Chief Judge of the United States District Court for the Middle District of Georgia
- In office 1972–1980
- Preceded by: William Augustus Bootle
- Succeeded by: Wilbur Dawson Owens Jr.

Judge of the United States District Court for the Middle District of Georgia
- In office February 17, 1962 – December 31, 2000
- Appointed by: John F. Kennedy
- Preceded by: Thomas Hoyt Davis
- Succeeded by: Clay D. Land

Personal details
- Born: James Robert Elliott January 1, 1910 Gainesville, Georgia, U.S.
- Died: June 27, 2006 (aged 96) Columbus, Georgia, U.S.
- Resting place: Columbus, Georgia
- Party: Democratic
- Education: Emory University (Ph.B.) Emory University School of Law (LL.B.)

= J. Robert Elliott =

American judge

James Robert Elliott (January 1, 1910 – June 27, 2006) was a United States district judge of the United States District Court for the Middle District of Georgia.

Task 1: From the biographical entry on J. Robert Elliott, extract the passage from "Chief Judge of" to "Columbus, Georgia, U.S.".
Task 2:
Answer these questions using the biographical entry on J. Robert Elliott.
(a) Which president appointed Elliott to the Middle District of Georgia?
(b) In what city did Elliott die?
(c) Who succeeded Elliott as chief judge?
Task 3: Carry on the biographical entry on J. Robert Elliott, picking up after its final sentence.

Supplied information:
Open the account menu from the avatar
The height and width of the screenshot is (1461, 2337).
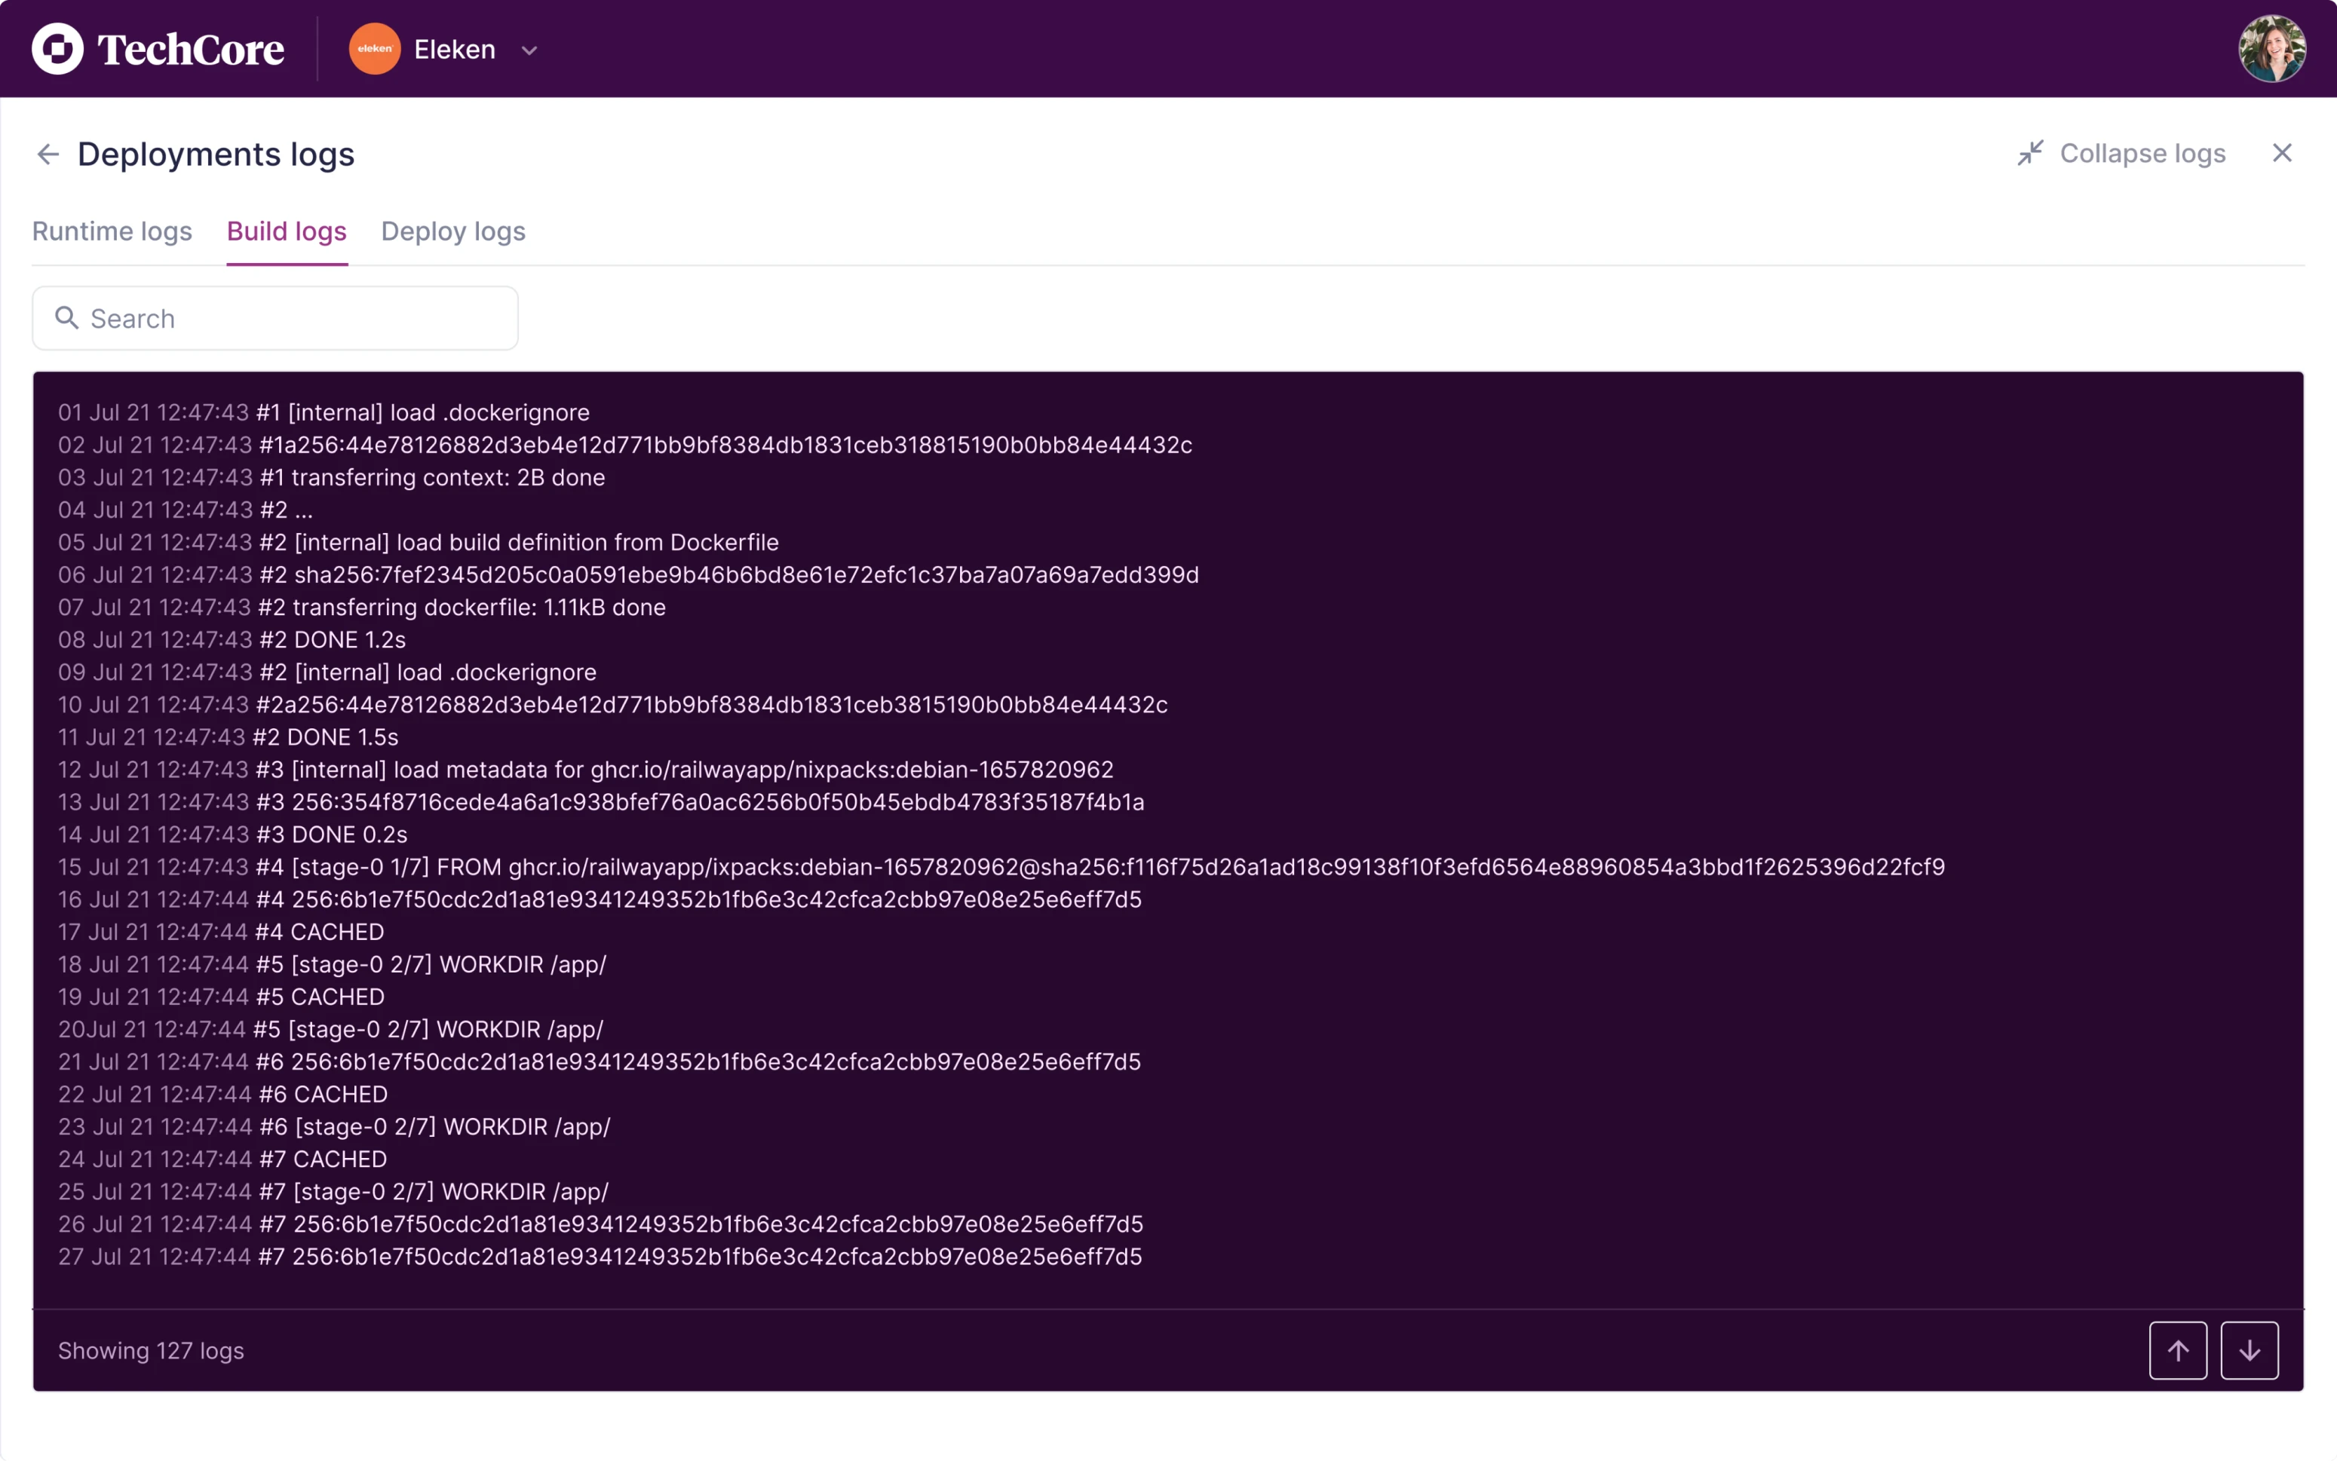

Right answer 1:
Chief Judge of the United States District Court for the Middle District of Georgia
- In office 1972–1980
- Preceded by: William Augustus Bootle
- Succeeded by: Wilbur Dawson Owens Jr.

Judge of the United States District Court for the Middle District of Georgia
- In office February 17, 1962 – December 31, 2000
- Appointed by: John F. Kennedy
- Preceded by: Thomas Hoyt Davis
- Succeeded by: Clay D. Land

Personal details
- Born: James Robert Elliott January 1, 1910 Gainesville, Georgia, U.S.
- Died: June 27, 2006 (aged 96) Columbus, Georgia, U.S.

Right answer 2:
(a) John F. Kennedy
(b) Columbus, Georgia
(c) Wilbur Dawson Owens Jr.

Right answer 3:
==Education and career==
Born in Gainesville, Georgia, to Thomas M. Elliott, a Methodist minister, and Mamie Glenn Elliot, Elliott received a Bachelor of Philosophy degree from Emory University in 1930. He taught school to earn money for his legal education. He received a Bachelor of Laws from Emory University School of Law in 1934. He entered private practice of law in Columbus, Georgia from 1934 to 1943. He was a member of the Georgia House of Representatives from 1937 to 1943. He was in the United States Navy as a Lieutenant from 1943 to 1946, serving in the Pacific. He returned to private practice in Columbus from 1946 to 1962. He was again a member of the Georgia House of Representatives from 1947 to 1949, where he served as a floor leader for Herman Talmadge in the three governors controversy. He was also a delegate to the Democratic National Convention in 1948 and 1952.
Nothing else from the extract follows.